» Data shown:
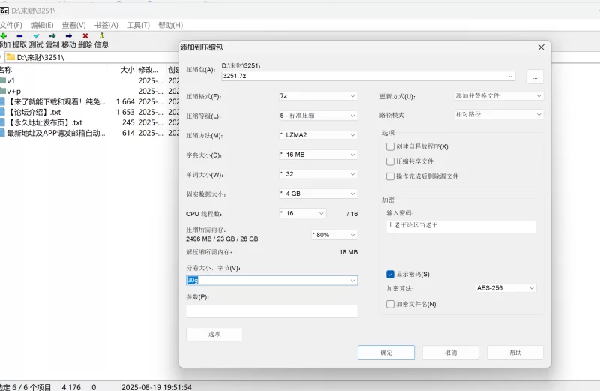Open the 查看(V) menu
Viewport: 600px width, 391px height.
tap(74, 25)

...

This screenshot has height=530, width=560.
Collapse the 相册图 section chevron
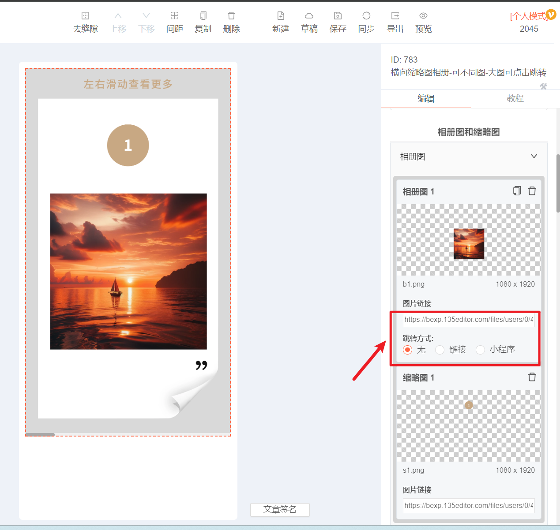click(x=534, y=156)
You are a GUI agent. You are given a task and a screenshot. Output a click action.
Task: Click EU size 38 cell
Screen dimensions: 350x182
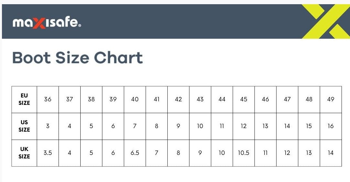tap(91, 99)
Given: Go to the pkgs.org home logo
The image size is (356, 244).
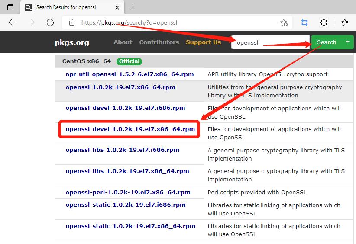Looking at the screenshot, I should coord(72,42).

» Problem to solve: Within the listing above, print exactly the stretch beginning at the line that contains "Collapse the 相册图 section chevron" and finishing at the line that contains "Given: Go to the pkgs.org home logo", ends kept, pictures left out, and nothing more.

» Your response:
Collapse the 相册图 section chevron
click(x=534, y=156)
You are a GUI agent. You are given a task and a screenshot. Output a click action.
Task: Click EU size 38 cell
Screen dimensions: 350x182
tap(91, 99)
Given: Go to the pkgs.org home logo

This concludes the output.